The Vancouver Sun’s Digital Life offers an article by Gillian Shaw in which she compares the various Liberal leadership candidates according to their popularity in social media. While I blogged about this before Shaw started writing her columns, I adhere to the belief that imitation is the sincerest form of flattery, and will let it go at that. But if I were keeping score, I’d say 1 for me 0 for Shaw.
At the time I wrote my blog, however tongue-in-cheek it was, I said that if I used popularity and engagement in Twitter as a predictor of the Liberal leadership race, Coleman would be the winner, if of course he decided to run.
He didn’t.
Shaw is using Sysomos, a social media monitoring tool not unlike Radian6, to provide information on which of the candidates has more followers, more frequency and so on. I used a simple comparison of # of Twitter followers and a subjective view of how interesting their Tweets were and how engaged they seemed to be in social media. So Shaw gets the point here, making us even.
Shaw’s thesis after following the candidates for a month is that “none of the leadership candidates seems to be a runaway success.”
I’m not surprised in the least. It’s not like one of the wanna be leader’s Tweets or Facebook entries is going to go viral.

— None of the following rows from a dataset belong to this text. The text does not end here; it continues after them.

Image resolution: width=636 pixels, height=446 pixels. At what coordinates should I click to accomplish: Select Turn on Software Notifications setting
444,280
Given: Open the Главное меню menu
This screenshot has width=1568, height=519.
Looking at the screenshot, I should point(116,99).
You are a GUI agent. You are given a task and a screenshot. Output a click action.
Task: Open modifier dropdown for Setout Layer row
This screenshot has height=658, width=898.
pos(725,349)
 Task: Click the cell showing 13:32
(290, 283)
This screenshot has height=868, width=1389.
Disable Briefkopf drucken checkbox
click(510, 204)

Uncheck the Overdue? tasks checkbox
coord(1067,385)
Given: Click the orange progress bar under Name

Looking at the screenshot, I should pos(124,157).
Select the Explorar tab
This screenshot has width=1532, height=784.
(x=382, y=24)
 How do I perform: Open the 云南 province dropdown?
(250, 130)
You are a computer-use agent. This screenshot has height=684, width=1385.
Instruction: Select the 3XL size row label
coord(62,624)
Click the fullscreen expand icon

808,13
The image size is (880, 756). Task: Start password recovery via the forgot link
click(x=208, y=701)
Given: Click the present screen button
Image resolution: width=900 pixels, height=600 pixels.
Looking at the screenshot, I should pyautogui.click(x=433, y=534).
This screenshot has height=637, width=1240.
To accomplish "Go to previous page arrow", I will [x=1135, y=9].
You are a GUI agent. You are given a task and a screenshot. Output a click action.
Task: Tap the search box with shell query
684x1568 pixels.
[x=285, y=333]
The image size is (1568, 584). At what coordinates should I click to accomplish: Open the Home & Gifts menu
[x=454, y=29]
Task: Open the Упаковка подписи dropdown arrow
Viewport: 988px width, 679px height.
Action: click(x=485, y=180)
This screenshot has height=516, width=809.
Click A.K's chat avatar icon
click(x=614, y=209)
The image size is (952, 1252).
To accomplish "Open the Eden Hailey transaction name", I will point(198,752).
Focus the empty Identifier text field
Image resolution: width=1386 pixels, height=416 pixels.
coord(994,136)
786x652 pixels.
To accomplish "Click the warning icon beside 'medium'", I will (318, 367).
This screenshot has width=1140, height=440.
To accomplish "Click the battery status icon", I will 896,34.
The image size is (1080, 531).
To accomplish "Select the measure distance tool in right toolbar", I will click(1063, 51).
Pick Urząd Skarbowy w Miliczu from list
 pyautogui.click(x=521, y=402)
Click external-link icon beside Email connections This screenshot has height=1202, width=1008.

Let’s take one of Falcon’s recent Tweets to prove the point: “Great mtg w/BC Cattlemen’s Assoc and MLA Terry Lake. Terry is a tireless advocate for BC’s ranchers!” Yawn.
It’s not like the politicians are particularly entertaining or amusing.Any of their tweets proves this point.
It’s not like a lot of people came out to vote in the last election. And it’s not like anyone other than a Liberal member has a say as to who is going to win the leadership challenge anyways. So unless all of their followers will be voting come February, social media popularity is a moot point.
Like the SkyDiggers said…”There’s nothing as hot as a slow burning fire.” If you’re getting 1000′s of Twitter followers in a matter of days or even weeks, and you’re not Oprah or Justin Beiber, then in all likelihood, you’re using some kind of spambot crappola and the followers aren’t genuine anyways.
Since I’m not a celebrity, I’ve been building up my Twitter following slowly and steadily, through, of all things — engagement. I haven’t tried to get people to follow me. What I have tried to do is to use the medium as I believe it was intended — to share information, to engage, to converse, to learn. I bet if you asked Falcon, Clark, Abbott, Stilwell or De Jong why they’re using Twitter or Facebook, they’d have a different POV.
Still they’re trying and all deserve credit for that. And if they’re smart, when the leadership race is over, they’ll continue to actively engage in social media so when the province-wide election takes place, they have a following and won’t have to build one again.